初期には、変視症を訴える人が多いようです。変視症とは、映像が歪んで見えたり、大きく見えたり、小さく見えたり、線が曲がって見えることです。進行すると物を見る時に中心がぼんやりして、メガネやコンタクトレンズが曇っているように見えます。更に進行すると、暗点と言って、中心に全く見えない点が出来ます。

黄斑変性症の予防

予防としては、亜鉛、ルテイン、ビタミン類(A,C,E)、βカロチンなどのサプリメントを服用すると、加齢黄斑変性の発生が少なくなるとの報告があります。また、喫煙者に加齢黄斑変性の発生が多いことから、禁煙が推奨されます。
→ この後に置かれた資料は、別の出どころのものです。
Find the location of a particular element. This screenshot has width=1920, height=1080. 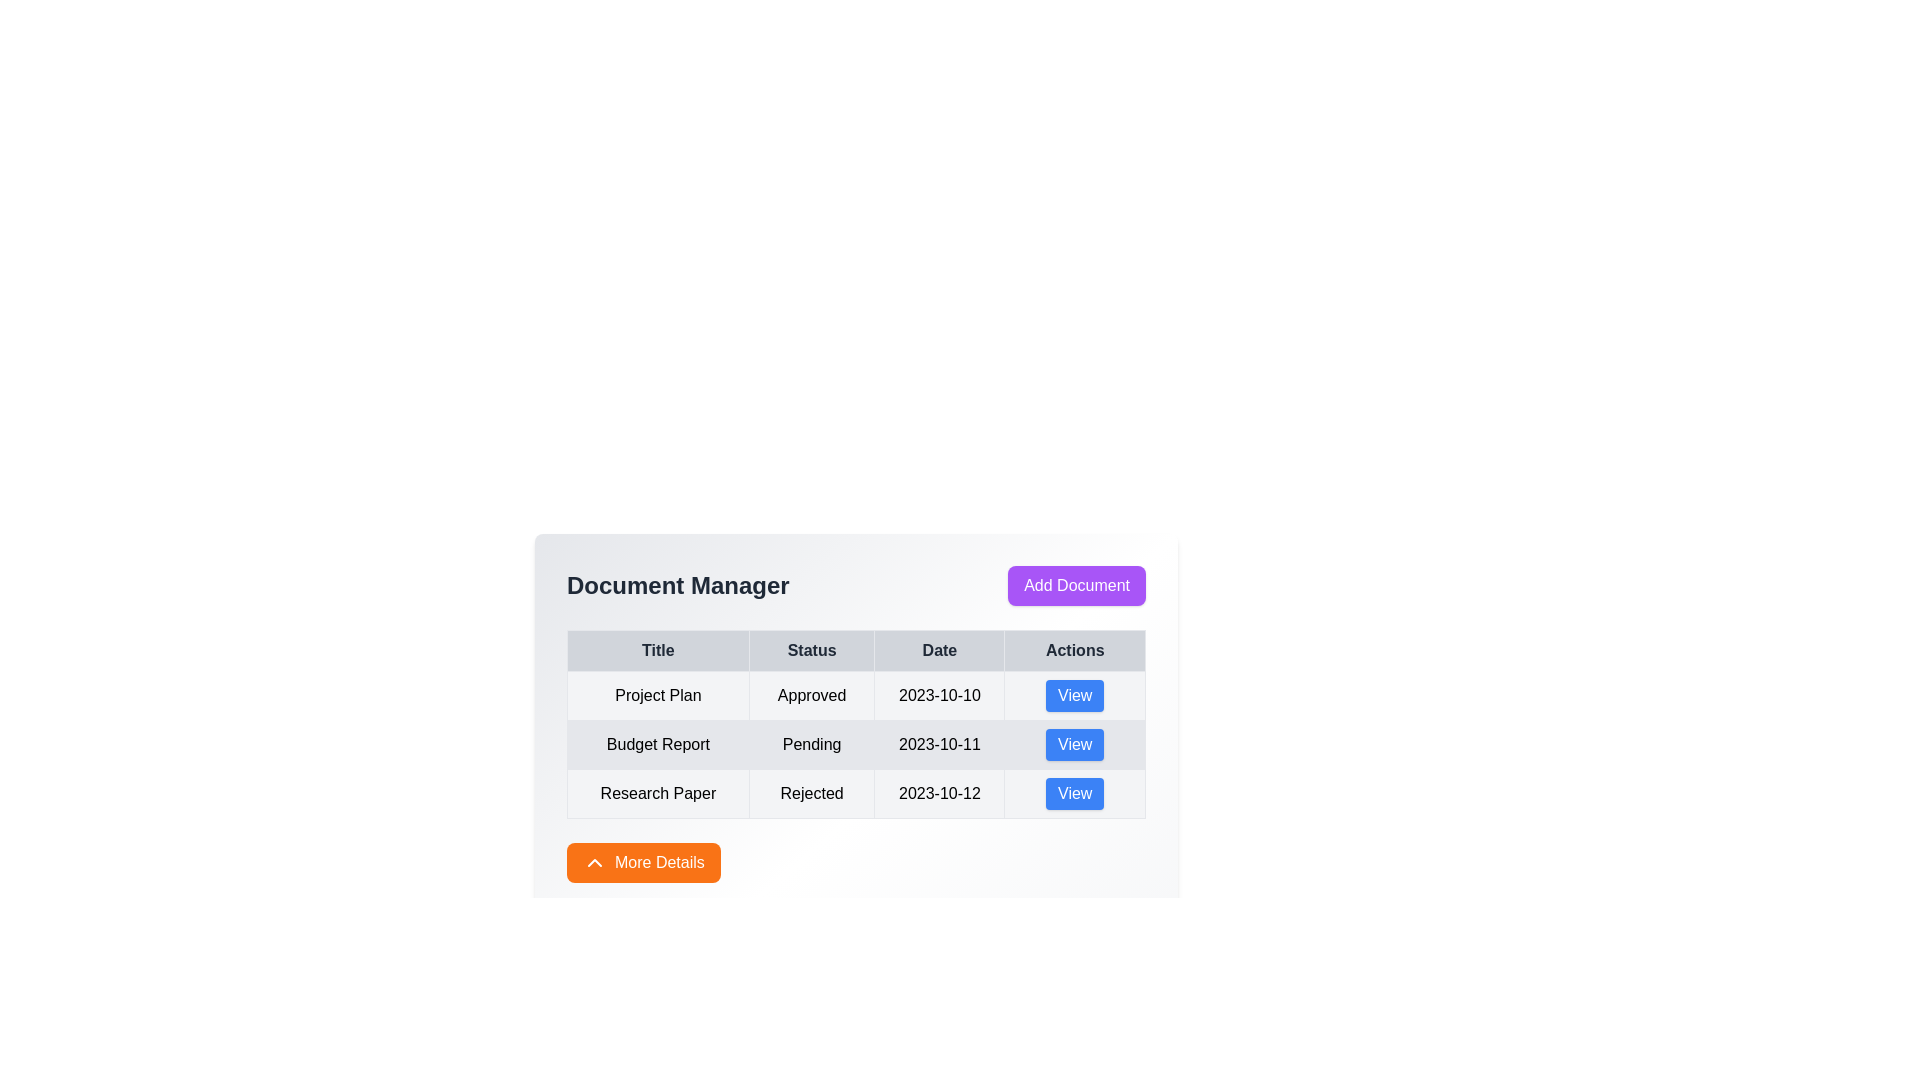

the upward chevron icon on the left side of the 'More Details' orange button, positioned below the 'Document Manager' data table is located at coordinates (594, 862).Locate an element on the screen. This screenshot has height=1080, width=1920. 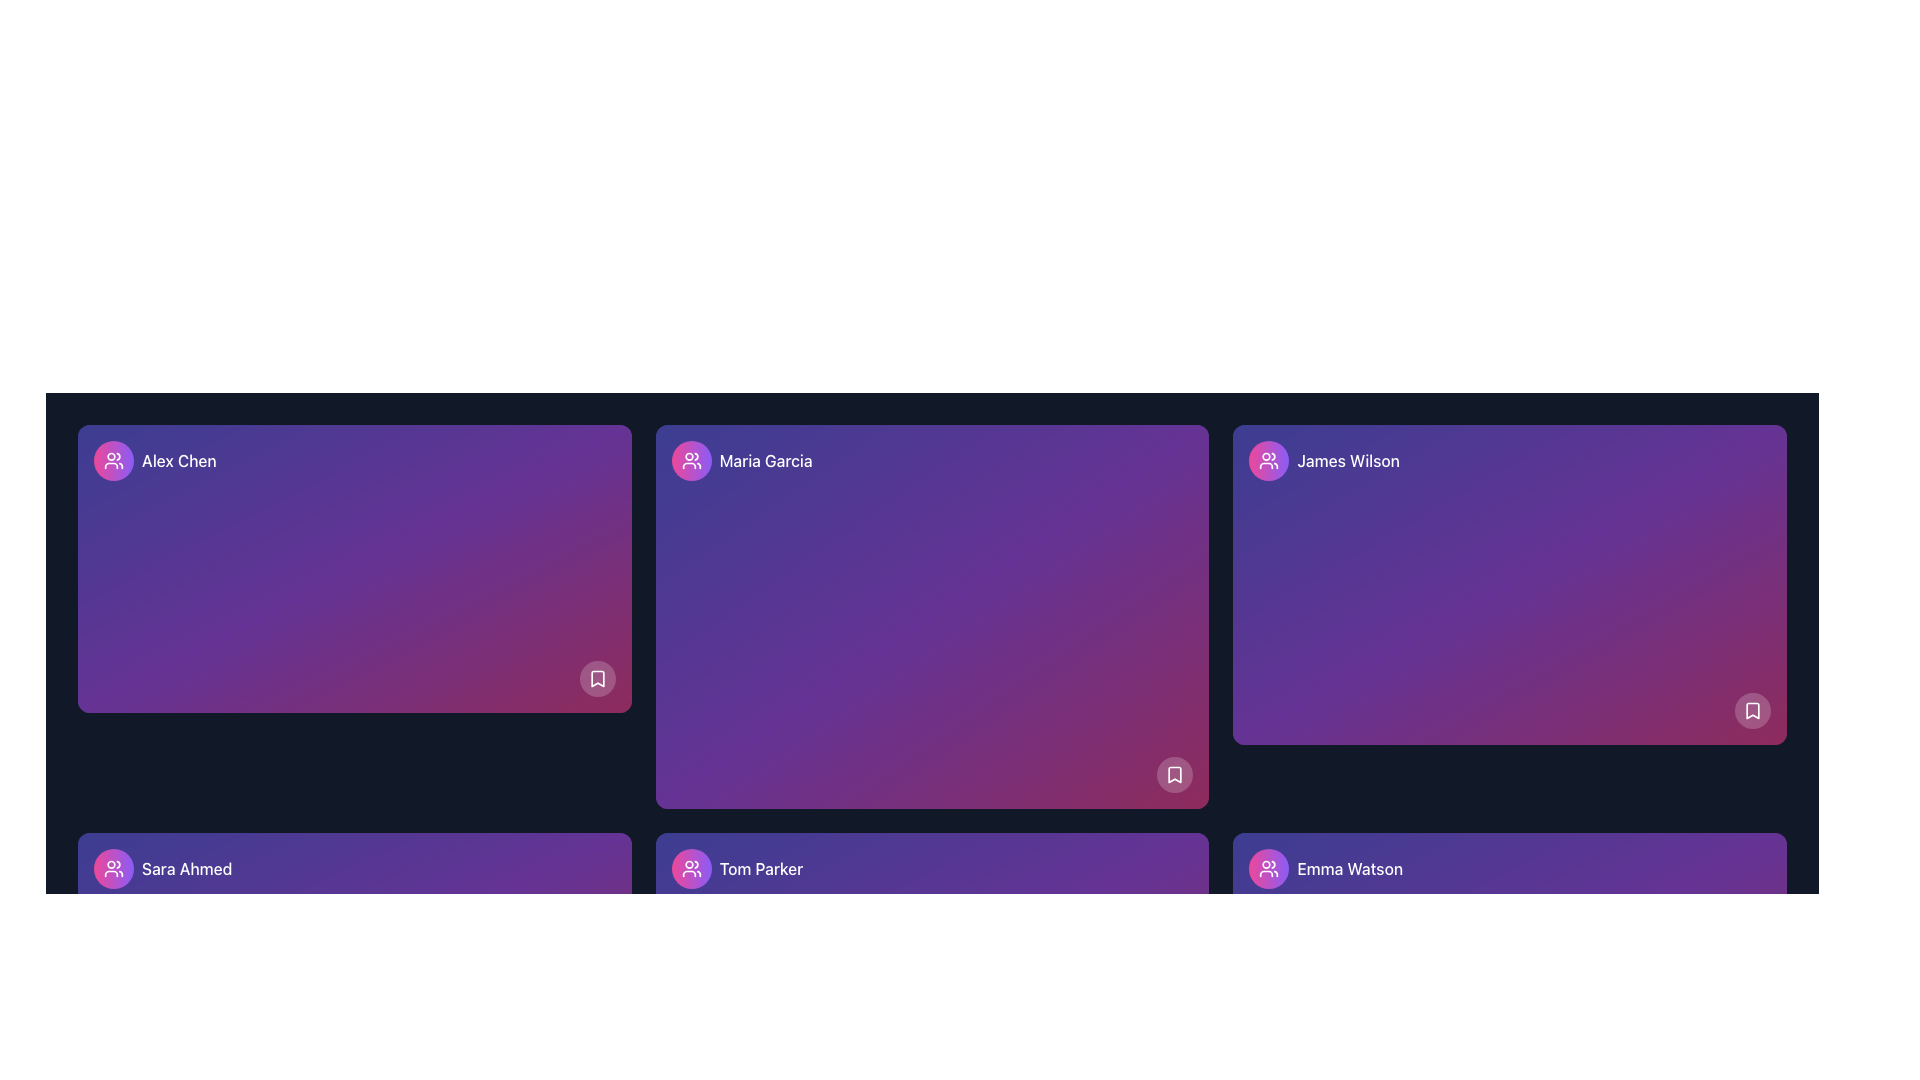
the minimalist bookmark icon located at the bottom-right corner of the card in the second row and third column of the grid layout is located at coordinates (1751, 709).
最近いくつかの治療法が新たに開発されて、早く見つかれば、一部の加齢黄斑変性では、ある程度の視力が維持できるようになってきました。あれおかしいなと思ったら、是非眼科医に相談してみてください。

加齢性黄斑変性症の原因

網膜の奥に脈絡膜という組織があり、そこに新生血管という通常は無い血管を伴う増殖膜ができて、黄斑部の出血や浮腫が起こる滲出型と、黄斑部が徐々に薄くなる萎縮型の2つのタイプがあり、日本では前者のほうが多いとされています。発生要因として、加齢・喫煙・高血圧・遺伝子・酸化ストレスなどが考えられています。

加齢性黄斑変性症の治療

滲出型では最近いくつかの治療法が開発されましたが、萎縮型では現在のところ効果がある治療法は見つかっていません。
滲出型の加齢黄斑変性の治療は、レーザー治療と硝子体内注射(目の中に注射する)に大別されます。その他として、外科的な治療もあります。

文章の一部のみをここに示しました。